So now, I’m going to do CD VS Code. And you can always press Tab to autocomplete. Now, I’m in my workspace. I want to go into the week 2 directory. And now, I see all the files in my week two directory. In fact, [INAUDIBLE] to all these files here.
I’m seeing the same files. I’m looking at the same directory. So now that we’re here, let’s run that script just like we did from within VS Code.
So now, I’m going to run the script. And there’s a big difference here. What’s the big difference? Well, I’m only typing Python. Why is that? Because Python will, on my machine - actually, I need to activate my environment. You don’t need to do this. So I’m going to activate my environment that I’m using for this course. You don’t need to worry about this.
OK. So now, when I type Python, it is going to point to the exact same Python. So this path that VS Code - VS Code prints the entire path. So that’s what you see right here. When I just type Python in the terminal, it will point to that. And that will be the same on your machine. So if you have multiple environments, you’ll have to activate one. But most of you - you’d know if you have multiple environments because you would have set it up. So I’m guessing that probably all of you, in this course, don’t have to worry about that. So if you just type Python, it will point to the right Python interpreter.
And then I’m going to type the name of the script.
There we go. So I’ve typed the name of the script. And I’m just going to run it by pressing Enter. So notice what happens here when I press Enter. It runs the script. And so it prints that docstring. And it prints sys.argv which is the argument in the command line. It’s the first argument, which is just the file we want to run. And you may also notice, why did I only have to type the file name and not the entire path here. Why didn’t I type the entire path? Well, let me copy that path if it’ll let me - maybe not. The reason I did - just type the name is because I’m already in that directory.
I am already here. So I can just type the name. And that’s called a relative path. So it will look for the file relative to where I am. I’m already in the directory. So just do this. So if I just type the name, it will look for this name in the directory I’m in. And of course, it finds it. And there you go. Could I still use the absolute path? So I just copied and pasted the path from VS Code. This is the absolute path, meaning it’s not relative it starts in the root directory. That’s what the first forward slash means. That first forward slash means it’s starting in the root directory. I don’t have to have the quotes.
But the quotes help, especially because there’s a space in here. But if you’re wondering, do you have to have quotes when you use an absolute path - the answer is no, you don’t have to. But now, if I hit Enter, it still runs the same script because this is still pointing to the same script. And then we get the output we see here. And when you’re using the absolute path, you don’t need to be in the same directory as the code. I just navigated here to help learn how to navigate. And also, I think it makes things a little more clear.
But if I go back to my user directory - so now I’m in my user directory - I can still run that piece of code. I just have to use the absolute path. I still run the same script. But I need to use the absolute path.
All right, that was a lot. So high level, what are we trying to take away from this? First, we covered docstrings. We looked at how we can print that. We reviewed how we can run a script from VS Code. And we observed the output, both of printing the docstring and of printing sys.argv.
We also had a quick crash course on how to run something from the Terminal or the Anaconda prompt, if you’re on a Windows machine. And this is going to be important. So this in some ways might have been the hardest part of these few lectures, if this is new to you. But if you get this - excellent job. If you have any questions, just ask in the discussion forum. And we’ll continue to learn more about sys.argv in the next lecture. All right, I’ll see you in the next lecture.
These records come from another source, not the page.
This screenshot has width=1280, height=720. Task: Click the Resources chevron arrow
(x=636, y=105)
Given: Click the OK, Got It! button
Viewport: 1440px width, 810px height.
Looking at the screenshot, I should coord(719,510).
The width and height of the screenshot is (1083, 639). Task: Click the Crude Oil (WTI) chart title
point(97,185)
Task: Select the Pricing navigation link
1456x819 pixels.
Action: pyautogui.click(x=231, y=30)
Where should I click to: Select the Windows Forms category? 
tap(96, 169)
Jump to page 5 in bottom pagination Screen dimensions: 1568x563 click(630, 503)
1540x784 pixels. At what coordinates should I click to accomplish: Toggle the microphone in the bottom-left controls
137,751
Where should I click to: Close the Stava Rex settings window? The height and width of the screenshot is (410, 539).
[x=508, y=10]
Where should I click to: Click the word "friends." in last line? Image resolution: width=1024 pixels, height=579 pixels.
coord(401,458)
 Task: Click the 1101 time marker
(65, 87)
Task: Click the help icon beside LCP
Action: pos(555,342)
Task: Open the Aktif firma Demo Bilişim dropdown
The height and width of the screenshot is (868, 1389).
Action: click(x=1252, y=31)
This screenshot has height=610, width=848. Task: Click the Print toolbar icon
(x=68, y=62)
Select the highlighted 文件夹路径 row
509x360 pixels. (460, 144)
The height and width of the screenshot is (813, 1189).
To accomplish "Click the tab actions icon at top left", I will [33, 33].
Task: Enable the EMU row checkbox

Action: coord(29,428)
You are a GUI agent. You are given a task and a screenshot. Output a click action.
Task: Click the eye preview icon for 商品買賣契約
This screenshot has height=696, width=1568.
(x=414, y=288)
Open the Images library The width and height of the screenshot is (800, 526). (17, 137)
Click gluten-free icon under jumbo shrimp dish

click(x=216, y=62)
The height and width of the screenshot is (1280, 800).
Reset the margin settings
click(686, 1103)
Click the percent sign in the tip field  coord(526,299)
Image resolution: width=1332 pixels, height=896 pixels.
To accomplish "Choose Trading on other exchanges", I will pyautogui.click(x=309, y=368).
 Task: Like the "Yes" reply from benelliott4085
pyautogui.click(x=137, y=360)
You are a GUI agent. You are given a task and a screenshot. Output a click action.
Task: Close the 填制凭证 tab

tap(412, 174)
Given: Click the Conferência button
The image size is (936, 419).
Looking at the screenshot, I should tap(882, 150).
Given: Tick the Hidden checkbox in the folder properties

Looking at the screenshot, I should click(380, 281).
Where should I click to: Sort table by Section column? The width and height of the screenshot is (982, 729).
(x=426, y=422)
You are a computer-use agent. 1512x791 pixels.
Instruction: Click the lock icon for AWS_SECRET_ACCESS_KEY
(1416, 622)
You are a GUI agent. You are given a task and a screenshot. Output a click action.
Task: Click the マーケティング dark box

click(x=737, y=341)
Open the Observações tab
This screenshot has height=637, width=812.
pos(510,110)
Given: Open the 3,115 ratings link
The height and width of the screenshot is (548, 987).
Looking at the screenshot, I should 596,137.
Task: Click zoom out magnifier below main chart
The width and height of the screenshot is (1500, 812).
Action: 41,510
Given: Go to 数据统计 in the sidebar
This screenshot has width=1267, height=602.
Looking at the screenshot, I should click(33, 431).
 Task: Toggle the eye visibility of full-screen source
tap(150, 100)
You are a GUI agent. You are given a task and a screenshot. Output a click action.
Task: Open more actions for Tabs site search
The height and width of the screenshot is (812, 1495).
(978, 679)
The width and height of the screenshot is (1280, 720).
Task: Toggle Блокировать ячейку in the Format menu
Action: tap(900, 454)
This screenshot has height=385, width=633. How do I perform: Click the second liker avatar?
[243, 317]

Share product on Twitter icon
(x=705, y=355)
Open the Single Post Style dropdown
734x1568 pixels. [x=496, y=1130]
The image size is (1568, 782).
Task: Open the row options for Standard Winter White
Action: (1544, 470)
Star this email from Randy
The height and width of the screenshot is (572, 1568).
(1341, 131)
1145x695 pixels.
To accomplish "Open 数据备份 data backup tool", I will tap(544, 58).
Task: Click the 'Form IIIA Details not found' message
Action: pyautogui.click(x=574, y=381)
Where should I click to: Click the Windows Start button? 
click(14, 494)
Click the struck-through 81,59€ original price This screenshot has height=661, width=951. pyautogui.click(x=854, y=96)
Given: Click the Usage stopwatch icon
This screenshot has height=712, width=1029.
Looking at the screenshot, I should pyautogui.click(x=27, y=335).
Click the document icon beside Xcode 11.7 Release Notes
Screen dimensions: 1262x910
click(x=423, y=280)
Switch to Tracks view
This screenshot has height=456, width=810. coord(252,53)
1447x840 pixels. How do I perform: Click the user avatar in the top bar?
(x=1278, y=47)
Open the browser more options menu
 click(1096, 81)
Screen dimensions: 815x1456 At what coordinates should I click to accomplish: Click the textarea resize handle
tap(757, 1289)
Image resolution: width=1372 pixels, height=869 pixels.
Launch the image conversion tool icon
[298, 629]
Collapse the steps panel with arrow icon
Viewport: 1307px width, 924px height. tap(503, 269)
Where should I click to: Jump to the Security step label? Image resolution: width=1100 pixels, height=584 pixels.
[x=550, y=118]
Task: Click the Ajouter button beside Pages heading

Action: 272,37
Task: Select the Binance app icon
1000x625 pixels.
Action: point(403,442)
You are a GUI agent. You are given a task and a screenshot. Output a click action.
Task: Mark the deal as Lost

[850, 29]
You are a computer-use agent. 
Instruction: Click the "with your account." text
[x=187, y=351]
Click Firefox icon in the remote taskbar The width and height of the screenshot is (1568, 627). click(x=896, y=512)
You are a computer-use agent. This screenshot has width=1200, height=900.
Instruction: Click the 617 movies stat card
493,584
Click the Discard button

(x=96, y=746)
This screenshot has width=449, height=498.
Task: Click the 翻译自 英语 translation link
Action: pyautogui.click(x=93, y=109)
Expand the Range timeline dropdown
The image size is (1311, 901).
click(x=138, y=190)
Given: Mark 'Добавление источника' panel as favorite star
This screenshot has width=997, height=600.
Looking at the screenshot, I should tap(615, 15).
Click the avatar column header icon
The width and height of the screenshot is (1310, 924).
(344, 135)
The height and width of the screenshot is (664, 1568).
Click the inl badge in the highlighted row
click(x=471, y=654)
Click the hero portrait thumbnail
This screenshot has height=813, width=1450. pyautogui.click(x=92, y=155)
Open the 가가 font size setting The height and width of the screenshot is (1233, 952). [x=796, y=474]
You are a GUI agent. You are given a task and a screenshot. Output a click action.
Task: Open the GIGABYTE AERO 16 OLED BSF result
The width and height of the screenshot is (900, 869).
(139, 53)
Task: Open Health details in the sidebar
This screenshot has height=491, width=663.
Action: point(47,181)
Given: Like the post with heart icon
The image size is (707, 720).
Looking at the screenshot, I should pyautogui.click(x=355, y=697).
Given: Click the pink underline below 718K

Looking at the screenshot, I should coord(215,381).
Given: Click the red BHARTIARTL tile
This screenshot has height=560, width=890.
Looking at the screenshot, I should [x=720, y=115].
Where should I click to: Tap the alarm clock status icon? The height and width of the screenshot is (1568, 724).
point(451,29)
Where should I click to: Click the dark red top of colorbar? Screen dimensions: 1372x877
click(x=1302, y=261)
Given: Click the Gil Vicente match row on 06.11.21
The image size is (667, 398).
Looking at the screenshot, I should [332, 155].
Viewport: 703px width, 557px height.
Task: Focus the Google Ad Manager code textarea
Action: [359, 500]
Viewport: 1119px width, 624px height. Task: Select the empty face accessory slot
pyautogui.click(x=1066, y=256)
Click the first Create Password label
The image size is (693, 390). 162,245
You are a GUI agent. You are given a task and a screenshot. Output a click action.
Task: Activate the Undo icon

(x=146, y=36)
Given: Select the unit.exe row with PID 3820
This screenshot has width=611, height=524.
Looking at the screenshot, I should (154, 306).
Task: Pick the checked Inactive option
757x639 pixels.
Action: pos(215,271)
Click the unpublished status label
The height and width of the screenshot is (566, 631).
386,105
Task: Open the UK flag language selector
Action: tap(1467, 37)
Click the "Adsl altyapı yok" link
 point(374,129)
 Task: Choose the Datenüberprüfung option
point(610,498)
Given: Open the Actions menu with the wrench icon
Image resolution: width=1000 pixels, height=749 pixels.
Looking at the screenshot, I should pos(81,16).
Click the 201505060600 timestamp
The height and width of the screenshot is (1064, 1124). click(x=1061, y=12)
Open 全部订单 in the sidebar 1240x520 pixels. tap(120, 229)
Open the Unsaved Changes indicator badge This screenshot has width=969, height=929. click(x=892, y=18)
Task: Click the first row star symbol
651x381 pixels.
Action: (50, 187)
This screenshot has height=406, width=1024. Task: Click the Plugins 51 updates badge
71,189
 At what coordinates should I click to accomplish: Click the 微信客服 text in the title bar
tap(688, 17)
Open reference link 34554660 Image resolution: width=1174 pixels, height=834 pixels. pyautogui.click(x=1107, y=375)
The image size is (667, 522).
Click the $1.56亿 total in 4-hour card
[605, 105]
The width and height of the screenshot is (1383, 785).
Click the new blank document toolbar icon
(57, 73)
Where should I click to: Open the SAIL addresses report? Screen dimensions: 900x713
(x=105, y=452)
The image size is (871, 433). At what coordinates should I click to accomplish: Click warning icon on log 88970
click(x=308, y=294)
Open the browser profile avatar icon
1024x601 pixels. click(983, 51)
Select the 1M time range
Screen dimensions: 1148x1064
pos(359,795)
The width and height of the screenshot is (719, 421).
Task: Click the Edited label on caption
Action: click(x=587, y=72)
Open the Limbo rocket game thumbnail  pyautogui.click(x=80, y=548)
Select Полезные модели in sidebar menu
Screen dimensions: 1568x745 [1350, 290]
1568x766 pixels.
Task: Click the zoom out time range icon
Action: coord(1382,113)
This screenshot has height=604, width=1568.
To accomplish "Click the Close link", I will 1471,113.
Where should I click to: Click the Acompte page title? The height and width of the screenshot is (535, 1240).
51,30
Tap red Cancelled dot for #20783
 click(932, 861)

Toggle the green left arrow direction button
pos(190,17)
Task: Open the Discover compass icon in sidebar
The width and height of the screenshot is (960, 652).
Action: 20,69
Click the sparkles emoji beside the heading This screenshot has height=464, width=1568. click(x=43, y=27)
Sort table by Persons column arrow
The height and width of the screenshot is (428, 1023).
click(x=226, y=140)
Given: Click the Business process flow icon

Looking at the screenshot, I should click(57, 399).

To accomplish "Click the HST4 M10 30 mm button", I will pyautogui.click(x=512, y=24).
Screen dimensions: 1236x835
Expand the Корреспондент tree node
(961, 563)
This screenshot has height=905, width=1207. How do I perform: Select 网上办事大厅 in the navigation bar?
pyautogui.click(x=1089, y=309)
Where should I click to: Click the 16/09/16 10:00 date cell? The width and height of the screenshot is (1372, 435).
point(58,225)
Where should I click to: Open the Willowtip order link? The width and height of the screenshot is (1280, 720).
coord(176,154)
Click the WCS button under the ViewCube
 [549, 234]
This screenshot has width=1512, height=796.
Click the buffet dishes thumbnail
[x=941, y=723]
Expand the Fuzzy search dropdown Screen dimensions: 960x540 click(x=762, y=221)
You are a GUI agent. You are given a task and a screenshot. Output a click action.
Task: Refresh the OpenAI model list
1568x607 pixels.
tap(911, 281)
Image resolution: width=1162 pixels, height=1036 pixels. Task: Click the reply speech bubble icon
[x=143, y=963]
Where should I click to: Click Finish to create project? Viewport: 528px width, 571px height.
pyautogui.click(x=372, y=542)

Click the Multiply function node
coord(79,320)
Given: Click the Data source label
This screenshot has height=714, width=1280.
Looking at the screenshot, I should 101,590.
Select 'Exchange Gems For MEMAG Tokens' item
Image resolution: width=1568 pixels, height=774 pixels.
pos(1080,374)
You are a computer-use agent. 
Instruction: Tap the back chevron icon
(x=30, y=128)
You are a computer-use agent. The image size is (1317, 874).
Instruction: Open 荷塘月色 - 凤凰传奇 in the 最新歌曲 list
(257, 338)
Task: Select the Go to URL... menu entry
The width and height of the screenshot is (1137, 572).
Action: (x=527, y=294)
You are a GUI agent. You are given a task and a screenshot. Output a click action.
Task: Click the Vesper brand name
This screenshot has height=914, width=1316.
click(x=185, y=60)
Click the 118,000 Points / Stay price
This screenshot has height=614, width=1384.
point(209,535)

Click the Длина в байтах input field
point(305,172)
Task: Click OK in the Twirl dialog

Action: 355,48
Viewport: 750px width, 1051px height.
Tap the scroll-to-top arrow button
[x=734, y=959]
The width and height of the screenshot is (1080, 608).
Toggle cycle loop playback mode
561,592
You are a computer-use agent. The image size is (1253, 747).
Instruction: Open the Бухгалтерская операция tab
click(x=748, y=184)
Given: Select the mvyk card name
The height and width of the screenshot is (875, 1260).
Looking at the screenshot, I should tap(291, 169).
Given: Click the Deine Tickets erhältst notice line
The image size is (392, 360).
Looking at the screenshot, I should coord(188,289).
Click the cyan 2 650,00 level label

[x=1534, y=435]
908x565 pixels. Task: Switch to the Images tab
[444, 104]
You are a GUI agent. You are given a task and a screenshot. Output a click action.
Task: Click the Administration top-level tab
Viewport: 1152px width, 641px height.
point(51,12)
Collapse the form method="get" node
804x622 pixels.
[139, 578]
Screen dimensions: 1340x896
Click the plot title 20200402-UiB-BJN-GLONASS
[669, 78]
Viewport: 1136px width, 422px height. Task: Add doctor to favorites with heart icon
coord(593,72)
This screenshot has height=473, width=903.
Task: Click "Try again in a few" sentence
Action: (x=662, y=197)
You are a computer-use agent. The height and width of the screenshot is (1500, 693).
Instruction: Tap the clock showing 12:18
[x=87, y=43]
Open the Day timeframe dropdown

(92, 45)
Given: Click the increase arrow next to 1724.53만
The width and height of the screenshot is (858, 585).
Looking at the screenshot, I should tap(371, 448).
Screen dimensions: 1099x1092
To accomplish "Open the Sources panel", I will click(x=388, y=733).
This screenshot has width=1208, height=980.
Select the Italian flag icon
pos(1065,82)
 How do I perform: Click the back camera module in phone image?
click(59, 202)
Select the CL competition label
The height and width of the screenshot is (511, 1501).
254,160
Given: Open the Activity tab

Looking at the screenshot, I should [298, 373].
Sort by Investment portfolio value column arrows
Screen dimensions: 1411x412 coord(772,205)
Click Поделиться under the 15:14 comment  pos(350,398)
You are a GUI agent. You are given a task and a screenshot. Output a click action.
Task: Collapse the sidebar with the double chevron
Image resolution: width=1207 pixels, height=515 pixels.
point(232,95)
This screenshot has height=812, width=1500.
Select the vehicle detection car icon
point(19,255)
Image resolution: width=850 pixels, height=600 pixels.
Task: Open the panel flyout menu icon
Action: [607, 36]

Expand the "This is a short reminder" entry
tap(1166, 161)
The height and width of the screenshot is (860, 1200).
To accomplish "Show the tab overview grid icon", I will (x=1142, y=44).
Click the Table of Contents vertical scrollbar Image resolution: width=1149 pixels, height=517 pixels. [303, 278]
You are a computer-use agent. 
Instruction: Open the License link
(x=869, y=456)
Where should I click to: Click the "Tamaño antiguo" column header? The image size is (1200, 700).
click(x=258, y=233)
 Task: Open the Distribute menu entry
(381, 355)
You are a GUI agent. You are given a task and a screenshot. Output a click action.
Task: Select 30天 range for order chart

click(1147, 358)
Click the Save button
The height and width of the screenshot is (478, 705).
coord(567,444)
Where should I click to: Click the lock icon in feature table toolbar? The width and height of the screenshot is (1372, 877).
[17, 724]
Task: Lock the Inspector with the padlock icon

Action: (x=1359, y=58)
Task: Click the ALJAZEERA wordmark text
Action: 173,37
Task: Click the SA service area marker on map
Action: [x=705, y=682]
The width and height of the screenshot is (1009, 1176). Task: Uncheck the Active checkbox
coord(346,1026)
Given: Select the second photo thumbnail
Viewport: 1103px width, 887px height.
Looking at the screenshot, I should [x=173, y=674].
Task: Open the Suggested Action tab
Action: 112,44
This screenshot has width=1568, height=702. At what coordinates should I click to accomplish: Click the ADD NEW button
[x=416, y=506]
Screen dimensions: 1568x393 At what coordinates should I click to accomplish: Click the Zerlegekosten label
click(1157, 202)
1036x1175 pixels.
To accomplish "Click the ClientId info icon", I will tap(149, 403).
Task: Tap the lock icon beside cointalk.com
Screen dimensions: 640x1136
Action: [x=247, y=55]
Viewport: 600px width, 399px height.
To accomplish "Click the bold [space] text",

In this video, you will learn how to run a Python script from within VS Code as well as a terminal outside of VS Code.

As we saw in the video, when you define a string between three quotation marks at the top of your script, the Python interpreter identifies this as a ‘doc’ string. This string will automatically be stored with the name ___doc___.

Docstrings are useful when used to describe what the script is doing. By having one in your script, when a peer is looking at your code, or when you are looking at it 6 months after creating it, it is clear what the script is aiming to achieve.

Running Python script within the VS Code terminal

Follow along

The file used in this exercise is and is available for download from the Downloads section below. Once you have downloaded the file, open the file in VS Code, and follow along with the video.

Mapping command shortcuts

The presenter made use of a command shortcut to run a line of code. To create your own shortcuts open the command palette.

  • Mac: cmd+shift+p
  • Windows: ctrl+shift+p

Select ‘keyboard shortcuts’, and press the pencil button on the right of the command to edit to shortcut preference.

The presenter used the shortcut cmd R to run his script within the terminal in VS Code.

Running Python script from a terminal outside VS Code.

When running your Python script from a terminal outside of VS Code, here are the steps summarized from the video:

  • Move from the User directory to the directory where the scripts are stored.
  • Use the command “python” followed by the name of the script, then run the script.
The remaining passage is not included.